- **Data to use**
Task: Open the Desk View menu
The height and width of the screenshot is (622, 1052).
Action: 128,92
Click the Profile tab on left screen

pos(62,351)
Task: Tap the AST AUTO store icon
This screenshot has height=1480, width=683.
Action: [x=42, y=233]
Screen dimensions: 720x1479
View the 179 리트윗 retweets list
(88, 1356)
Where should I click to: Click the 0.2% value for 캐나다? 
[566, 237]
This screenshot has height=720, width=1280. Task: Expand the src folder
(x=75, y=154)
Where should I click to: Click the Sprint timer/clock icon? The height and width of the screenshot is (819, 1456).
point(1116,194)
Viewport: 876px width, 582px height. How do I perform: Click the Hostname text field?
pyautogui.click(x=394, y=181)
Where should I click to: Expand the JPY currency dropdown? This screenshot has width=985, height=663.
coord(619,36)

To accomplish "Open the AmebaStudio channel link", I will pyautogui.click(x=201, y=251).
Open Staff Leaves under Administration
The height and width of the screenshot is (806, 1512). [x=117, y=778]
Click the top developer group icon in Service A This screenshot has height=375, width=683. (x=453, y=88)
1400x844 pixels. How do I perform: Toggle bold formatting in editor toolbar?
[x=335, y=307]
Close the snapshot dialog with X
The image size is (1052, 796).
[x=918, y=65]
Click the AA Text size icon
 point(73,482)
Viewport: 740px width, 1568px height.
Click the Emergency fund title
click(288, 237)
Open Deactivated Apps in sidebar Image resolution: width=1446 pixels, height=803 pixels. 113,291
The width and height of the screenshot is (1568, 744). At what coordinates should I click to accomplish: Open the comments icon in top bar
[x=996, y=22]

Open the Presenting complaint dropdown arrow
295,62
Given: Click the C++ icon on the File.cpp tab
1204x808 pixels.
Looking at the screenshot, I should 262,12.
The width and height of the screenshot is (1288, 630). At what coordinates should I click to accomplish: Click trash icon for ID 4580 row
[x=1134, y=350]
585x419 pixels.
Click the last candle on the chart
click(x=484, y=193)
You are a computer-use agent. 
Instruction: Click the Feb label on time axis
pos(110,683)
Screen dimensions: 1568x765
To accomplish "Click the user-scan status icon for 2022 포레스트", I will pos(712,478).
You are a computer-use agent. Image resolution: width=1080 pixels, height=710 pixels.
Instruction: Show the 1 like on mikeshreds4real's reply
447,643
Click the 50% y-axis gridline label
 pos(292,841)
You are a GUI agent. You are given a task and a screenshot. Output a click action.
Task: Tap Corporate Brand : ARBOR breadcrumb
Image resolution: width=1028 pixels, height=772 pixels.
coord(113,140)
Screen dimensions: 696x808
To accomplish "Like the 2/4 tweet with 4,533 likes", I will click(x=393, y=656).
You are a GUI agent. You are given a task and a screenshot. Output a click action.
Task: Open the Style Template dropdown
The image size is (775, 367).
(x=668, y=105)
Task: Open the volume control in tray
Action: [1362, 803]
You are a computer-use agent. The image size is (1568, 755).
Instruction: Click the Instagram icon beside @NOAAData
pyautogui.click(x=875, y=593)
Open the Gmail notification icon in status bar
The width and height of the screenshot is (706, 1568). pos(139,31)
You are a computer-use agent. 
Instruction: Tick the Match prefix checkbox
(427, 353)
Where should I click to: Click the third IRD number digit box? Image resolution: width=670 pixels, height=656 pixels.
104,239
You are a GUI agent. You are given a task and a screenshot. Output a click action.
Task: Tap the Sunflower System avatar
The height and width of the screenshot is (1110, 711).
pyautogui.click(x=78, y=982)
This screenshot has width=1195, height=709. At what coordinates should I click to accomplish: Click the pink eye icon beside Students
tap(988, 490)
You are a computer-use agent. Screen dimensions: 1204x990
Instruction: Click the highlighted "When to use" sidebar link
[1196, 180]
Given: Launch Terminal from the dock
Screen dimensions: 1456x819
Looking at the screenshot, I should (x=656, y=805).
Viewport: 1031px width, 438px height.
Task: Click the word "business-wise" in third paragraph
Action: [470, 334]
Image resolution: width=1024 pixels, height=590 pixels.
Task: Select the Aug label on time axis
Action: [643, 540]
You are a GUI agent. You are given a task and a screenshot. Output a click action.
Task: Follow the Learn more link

- **What you will do**
Exactly and only the lines from the one containing "This screenshot has width=1195, height=709." to the end of the entries above are to be written out.

- **Your solution**
This screenshot has width=1195, height=709. At what coordinates should I click to accomplish: Click the pink eye icon beside Students
tap(988, 490)
You are a computer-use agent. Screen dimensions: 1204x990
Instruction: Click the highlighted "When to use" sidebar link
[1196, 180]
Given: Launch Terminal from the dock
Screen dimensions: 1456x819
Looking at the screenshot, I should (x=656, y=805).
Viewport: 1031px width, 438px height.
Task: Click the word "business-wise" in third paragraph
Action: [470, 334]
Image resolution: width=1024 pixels, height=590 pixels.
Task: Select the Aug label on time axis
Action: [643, 540]
You are a GUI agent. You are given a task and a screenshot. Output a click action.
Task: Follow the Learn more link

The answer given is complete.